RIO DE JANEIRO - Tomara que dê certo. Na teoria, a ideia é ótima e essa poderia ser mesmo mais uma ferramenta importante de fomento, mas na verdade tenho uma grande preocupação com o vale-cultura. Tenho medo de que ele vire vale-pinga, vale-mercado ou vale-carne. Se juntar dois meses, um vale-panela. Se juntar cinco, vira um vale-pneu. Não vai demorar muito e vai haver promoção de passagens aéreas em troca de vale-cultura. Virará uma moeda paralela. Foi mais ou menos assim que eu vi acontecer com o vale-transporte, e as pessoas continuavam voltando para casa a pé.

Acredito que não faltem preços populares, não faltem ações culturais, nem falte acesso, e os preços dos ingressos estão bons, quer dizer, bons para o público. São vitoriosos os projetos do Sesc, do Centro Cultural do Banco do Brasil, da Caixa Econômica, dos Correios, do projeto de itinerância do próprio BB, dos editais da Petrobras, da Campanha Teatro para Todos, promovido pela APTR, enfim, hoje você tem na cidade ingressos a todos os preços e para todos os tipos de público. E pelo país, um enorme número de projetos acontecendo. A cena está legal, mas quanto mais melhor.

Também penso que a principal ferramenta de fomento não é facilidade, pois isso não falta, e não é isso que leva o público a um teatro, a uma exposição, ou qualquer manifestação artística ou cultural, seja lá qual seja, mas sim o interesse, a vontade de conhecer mais, a vontade de se conhecer mais, de perceber que existe muito mais a se pensar e a se fazer, por nós e pelo mundo, e isso passa pela educação. Antes da cultura é necessária a educação. Uma coisa puxa a outra. É como se fossem estágios: com um grau de educação, o acesso à cultura é inevitável, é essencial e será sempre transformador, porque a arte nos transforma.
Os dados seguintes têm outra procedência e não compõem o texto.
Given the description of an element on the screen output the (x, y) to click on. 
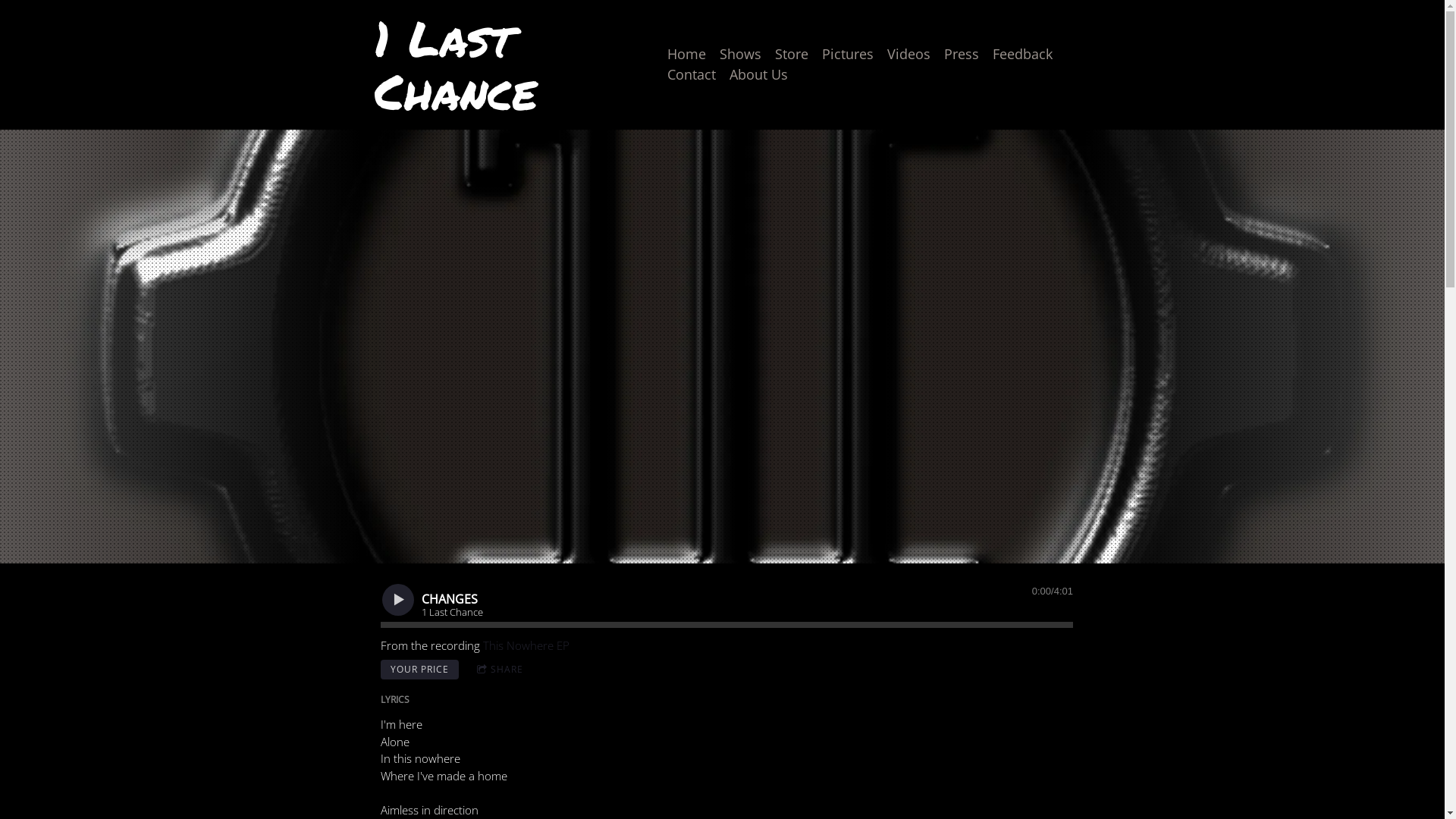
Play Element type: hover (398, 599)
1 Last Chance Element type: text (500, 102)
Feedback Element type: text (1022, 53)
SHARE Element type: text (499, 668)
Home Element type: text (686, 53)
Contact Element type: text (691, 74)
Videos Element type: text (908, 53)
Pictures Element type: text (847, 53)
YOUR PRICE Element type: text (419, 669)
Store Element type: text (791, 53)
Press Element type: text (961, 53)
This Nowhere EP Element type: text (526, 644)
Shows Element type: text (740, 53)
About Us Element type: text (758, 74)
Given the description of an element on the screen output the (x, y) to click on. 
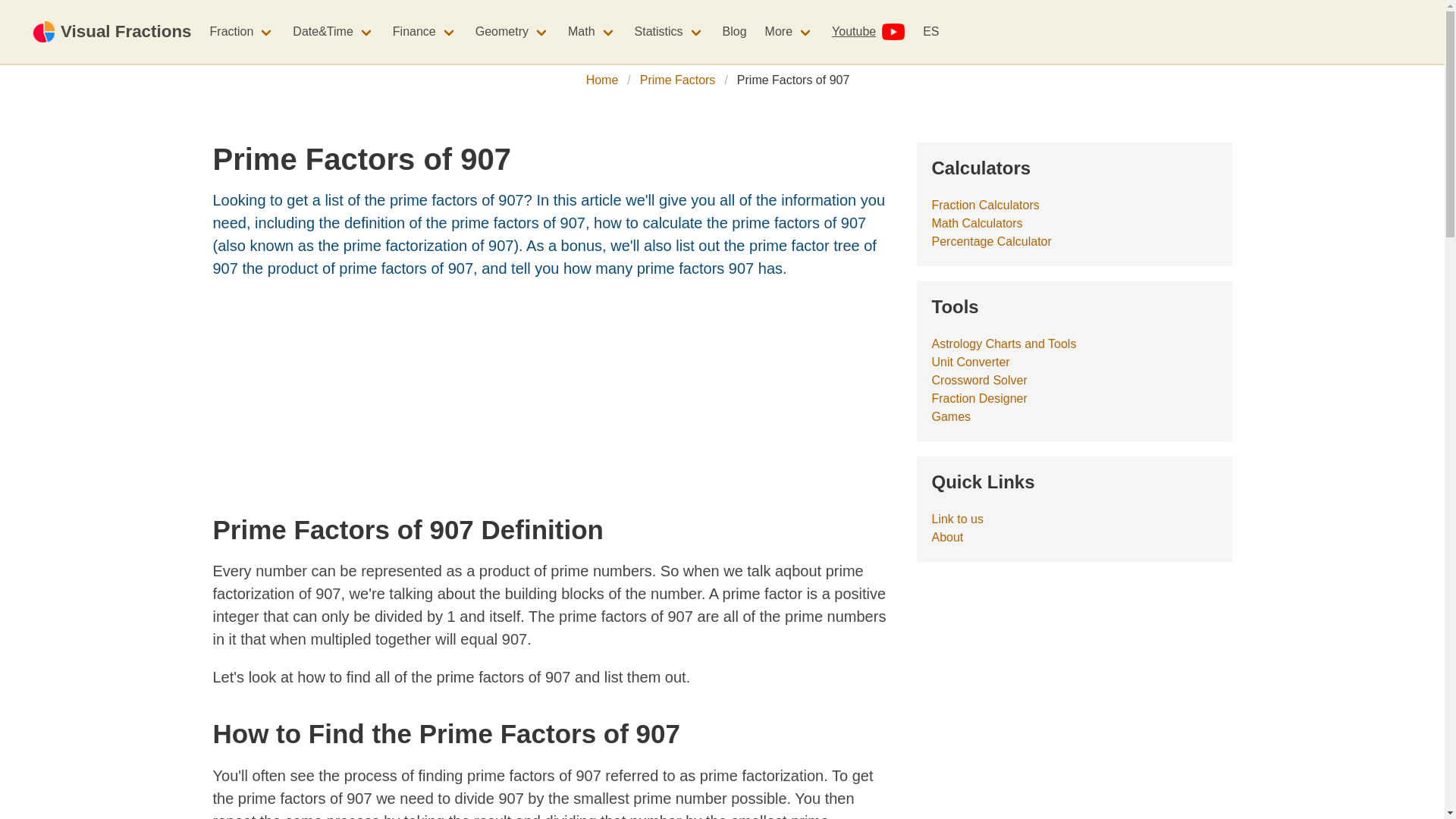
Fraction (241, 31)
Geometry (512, 31)
Finance (424, 31)
Math (592, 31)
Visual Fractions (112, 31)
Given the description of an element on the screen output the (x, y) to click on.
O uso do vale-cultura não será nos textos ou em filmes brasileiros, de reconhecido valor artístico, mas nas realizações mais populares, que naturalmente já atingem todos, ainda ficando a dúvida quanto à qualidade do acesso, pois popularidade nem sempre quer dizer qualidade. Penso que quem vai se dar bem são os produtores e exibidores de conteúdo erótico, principalmente os que oferecem efeitos especiais e

explícitos.

Se for oferecido o vale-cultura à classe média também não será bom, pois já são frequentadores, e interferirá no mercado, aumentando os problemas econômicos já existentes. Não falamos do perfil segregador e excludente desta iniciativa. Cadê os desempregados?

Financeiramente falando, aprendi que sempre temos que saber o montante e a origem dos recursos envolvidos em qualquer questão, para uma melhor análise da sua validade pois, não nos enganemos, tudo tem custo e alguém sempre tem que pagar. Agora, se vamos ter algum tipo de recurso para ser investido no fomento à cultura, que seja feita uma análise profunda para saber qual a melhor ação a se tomar. E não precisamos ir muito longe, a questão da meia-entrada seria muito mais abrangente, muito mais importante para o mercado e atingiria toda a população, sem exceção.